START AVAILABLE DATA

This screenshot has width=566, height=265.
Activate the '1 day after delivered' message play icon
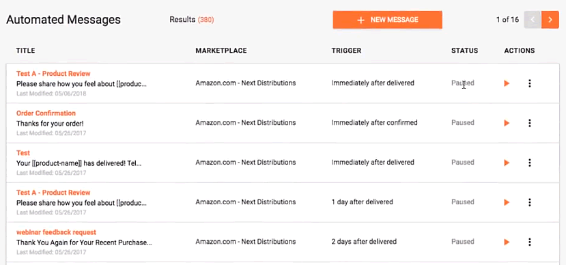pos(507,203)
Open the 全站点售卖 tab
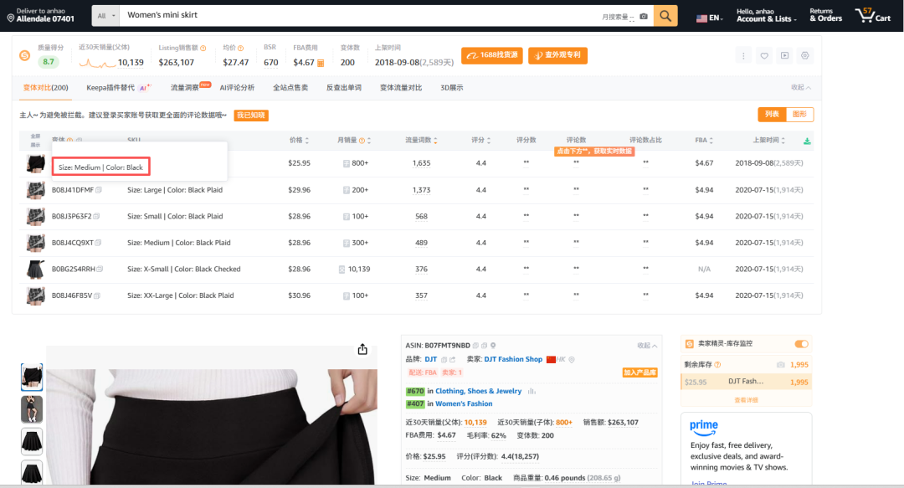Screen dimensions: 904x488 pyautogui.click(x=290, y=88)
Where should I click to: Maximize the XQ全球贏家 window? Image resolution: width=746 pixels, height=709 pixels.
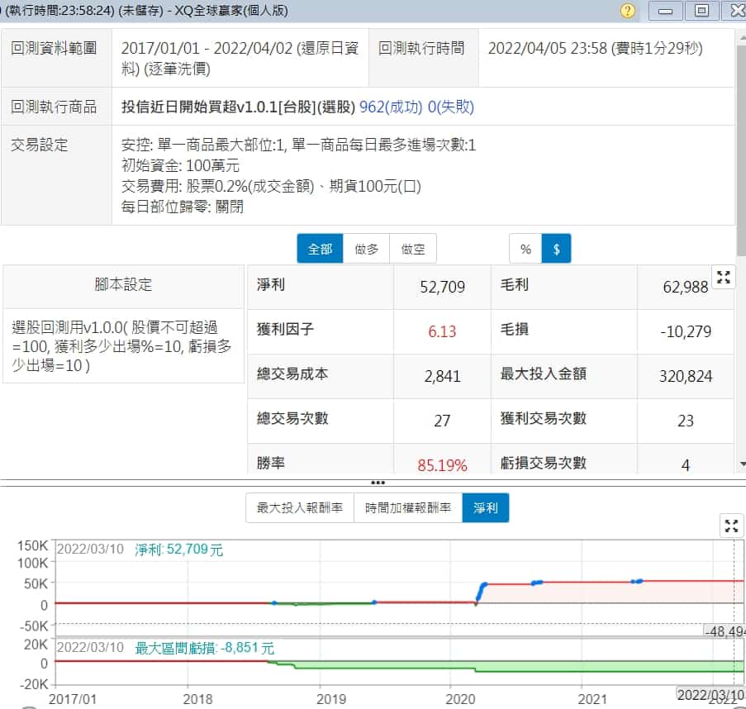[701, 11]
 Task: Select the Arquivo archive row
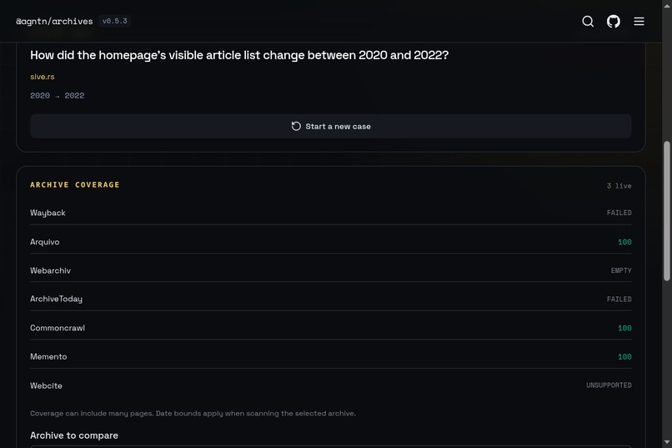click(x=330, y=242)
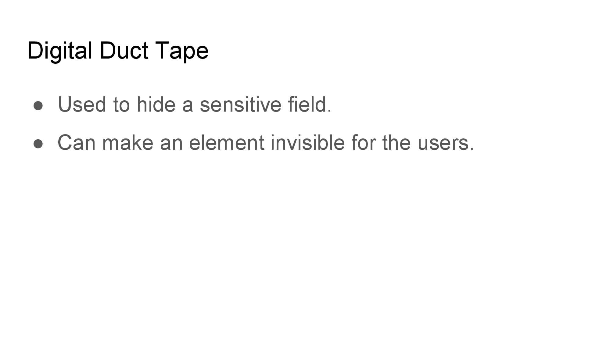Screen dimensions: 610x343
Task: Click the word users
Action: 446,143
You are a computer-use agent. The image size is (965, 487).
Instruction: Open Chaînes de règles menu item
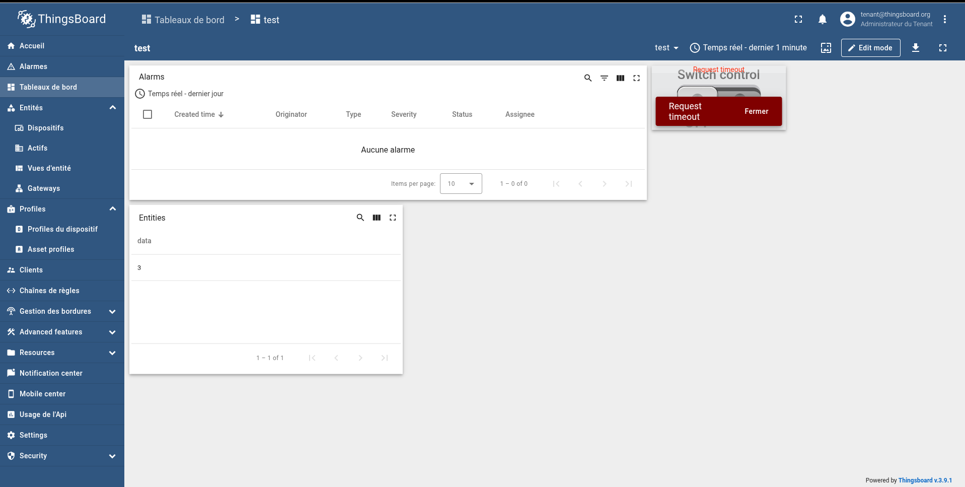[49, 291]
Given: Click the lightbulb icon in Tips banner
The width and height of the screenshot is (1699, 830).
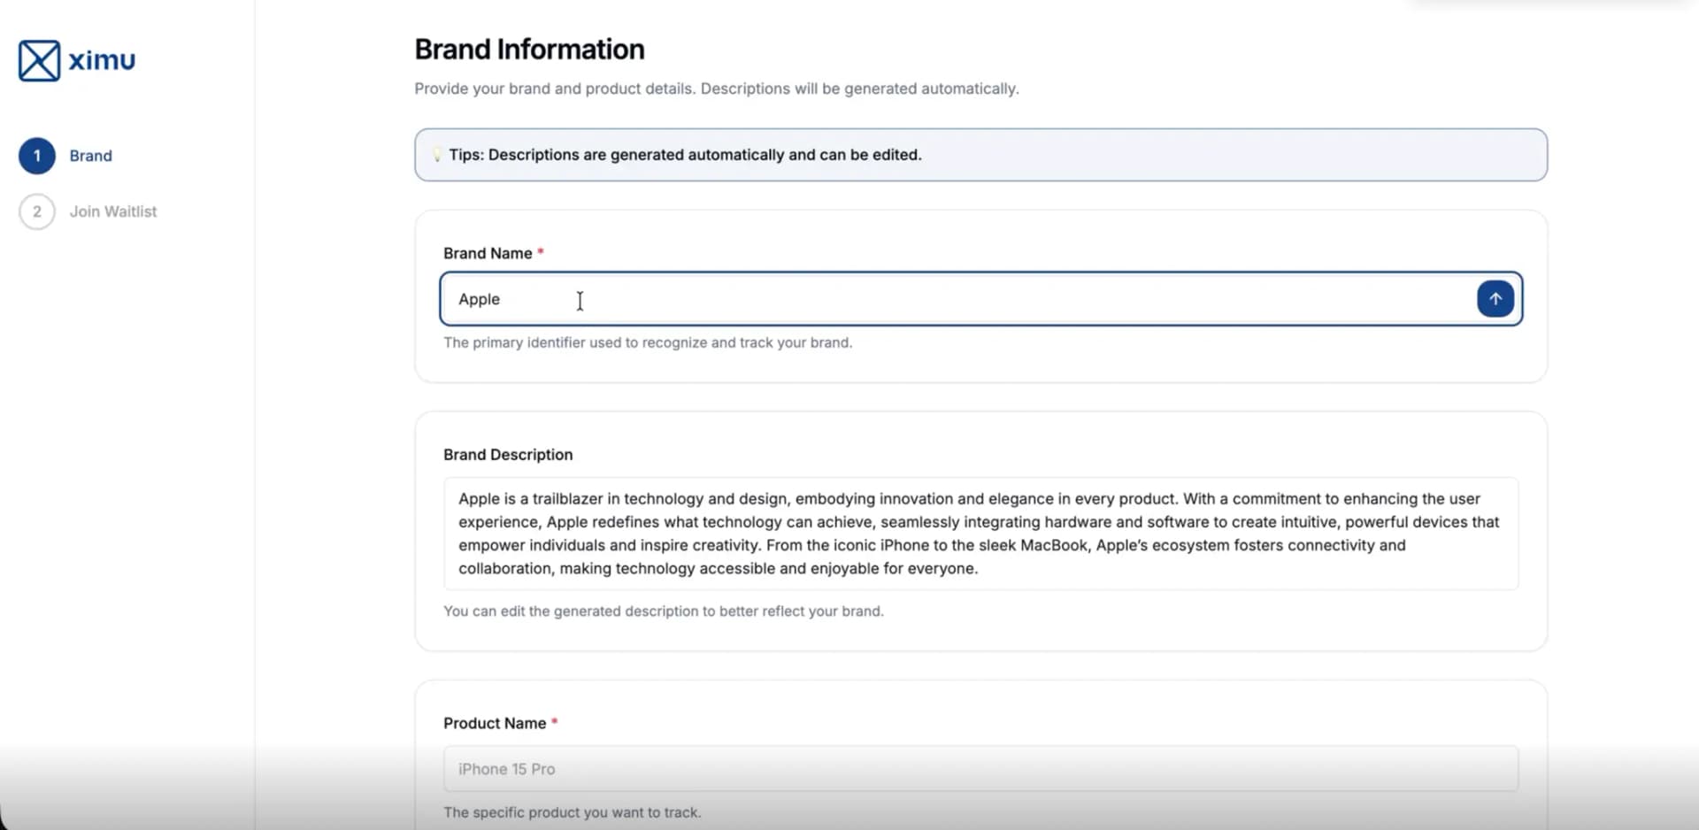Looking at the screenshot, I should coord(436,155).
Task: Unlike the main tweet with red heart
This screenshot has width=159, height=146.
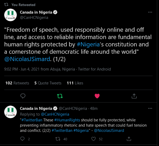Action: (97, 96)
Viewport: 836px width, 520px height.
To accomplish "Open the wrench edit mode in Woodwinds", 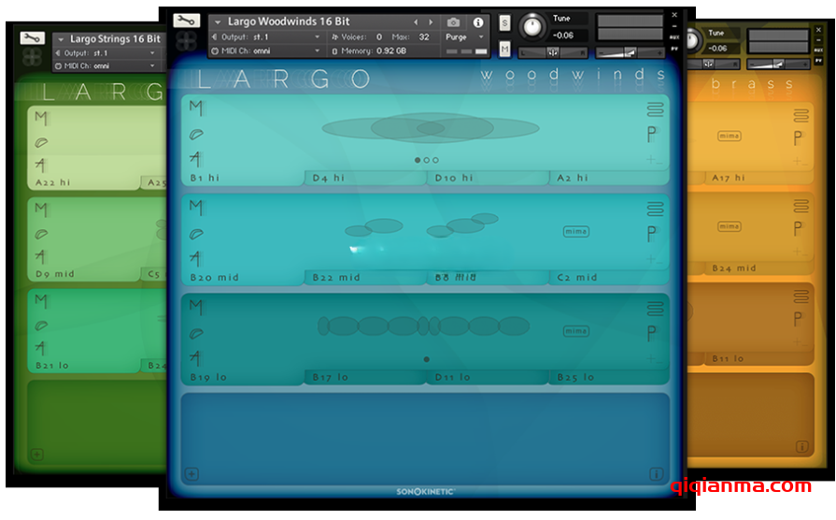I will point(187,22).
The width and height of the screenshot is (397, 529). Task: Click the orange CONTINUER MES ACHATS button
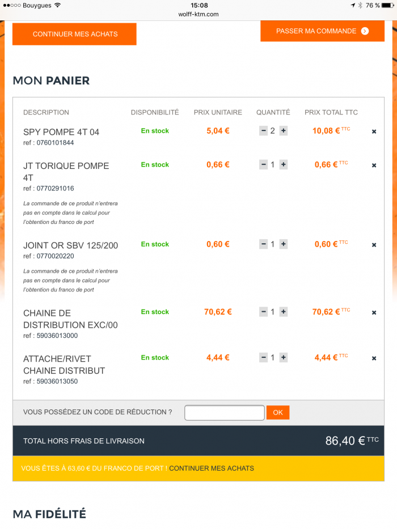[x=75, y=34]
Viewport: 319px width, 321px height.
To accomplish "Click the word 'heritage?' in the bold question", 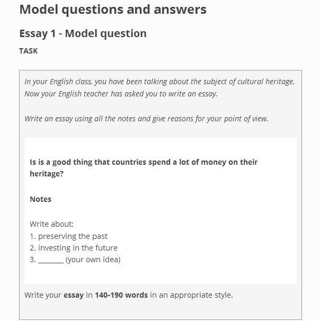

END AVAILABLE DATA

PROBLEM TO SOLVE:
Every line in the records above that contains the word "Viewport" should be copied out.

WRITTEN RESPONSE:
Viewport: 836px width, 520px height.
Viewport: 319px width, 321px height.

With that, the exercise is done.